[[ SOURCE DOCUMENT open ]]

Llandovery Poor Law Union was formed on 15th December, 1836. Its operation was overseen by an elected Board of Guardians, 21 in number, representing its 11 constituent parishes as listed below (figures in brackets indicate numbers of Guardians if more than one):
County of Carmarthen:
Conwil Cayo (2), Cylycwm (2), Llanddoysaint (2), Llandingat (3), Llanfair ar y Bryn (2), Llangadock (3), Llansadwrn (2), Llanwrda, Myddfai (2).
County of Brecon Llandulas, Llanwyrtyd.
The population falling within the Union at the 1831 census had been 14,799 with parishes ranging in size from Llandulas (population 159) to Llangadock (2,476). The average annual poor-rate expenditure for the period 1834-36 had been £5,317 or 7s.2d. per head.
The Llandovery Union workhouse was erected at a site to the north of the town in about 1838. The Poor Law Commissioners authorised an expenditure of £3,000 on construction of the building which was to accommodate 120 inmates. The design of the workhouse was based on the popular cruciform or "square" plan with an entrance block facing onto the road at the east. To the rear, accommodation blocks for each class of inmate (male/female, infirm/able-bodied, etc.) radiated from the centre, forming yards between them. The workhouse location and layout are shown on the 1904 map below.
After 1930 the former workhouse was used as a Public Assistance Instiution with a hospital being erected on adjacent land to the south. After 1948, the premises became a children's home until the 1960s. The western part of the site together with the hospital at the south then formed a cottage hospital, with the eastern section of the workhouse buildings being used as a council depot. Most of the former workhouse site is now occupied by a local hospital. The only surviving part of the original buildings is the eastern roadside block, with what appears to be an attached mortuary. This building is now used as a doctor's surgery.
- Carmarthenshire Archives Service, Parc Myrddin, Richmond Terrace, Carmarthen, SA31 1HQ. Few local records survive — holdings include: Guardians' minute books (1840-1930); Ledgers (1911-25); etc.

[[ SOURCE DOCUMENT closed ]]
[[ SUPPLIED DATA open ]]

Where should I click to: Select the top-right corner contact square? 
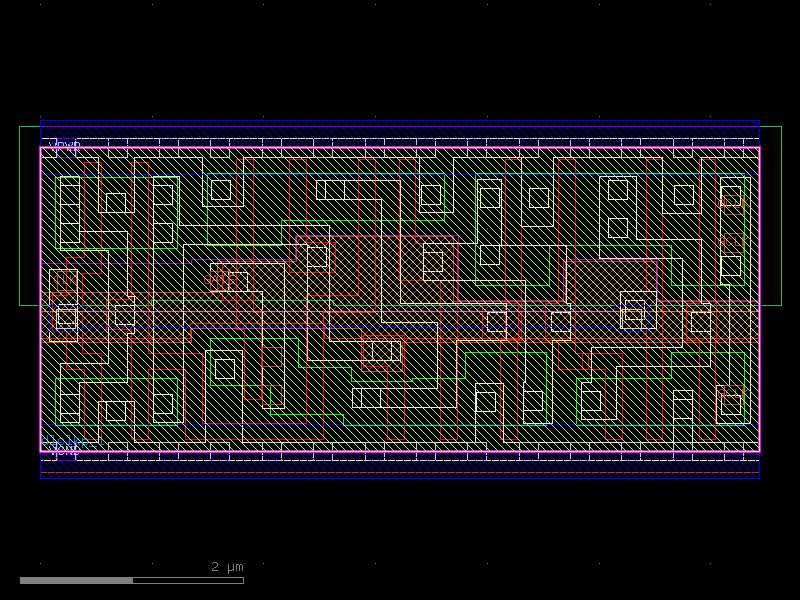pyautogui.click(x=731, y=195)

[[ SUPPLIED DATA closed ]]
[[ SUPPLIED DATA open ]]

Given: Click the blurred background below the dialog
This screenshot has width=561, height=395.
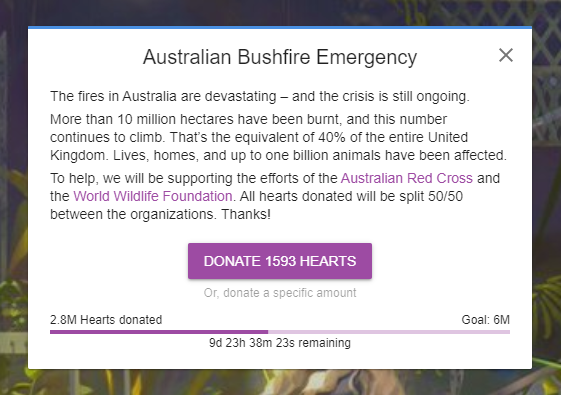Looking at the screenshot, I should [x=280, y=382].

[[ SUPPLIED DATA closed ]]
[[ SUPPLIED DATA open ]]

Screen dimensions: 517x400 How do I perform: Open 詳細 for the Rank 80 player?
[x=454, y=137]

[[ SUPPLIED DATA closed ]]

WORK TO COMPLETE –
According to the Llandovery workhouse text, how many inmates was the workhouse building meant to accommodate? The entries are separate material and have no connection to the Llandovery workhouse text.

FINISHED TASK –
120 inmates.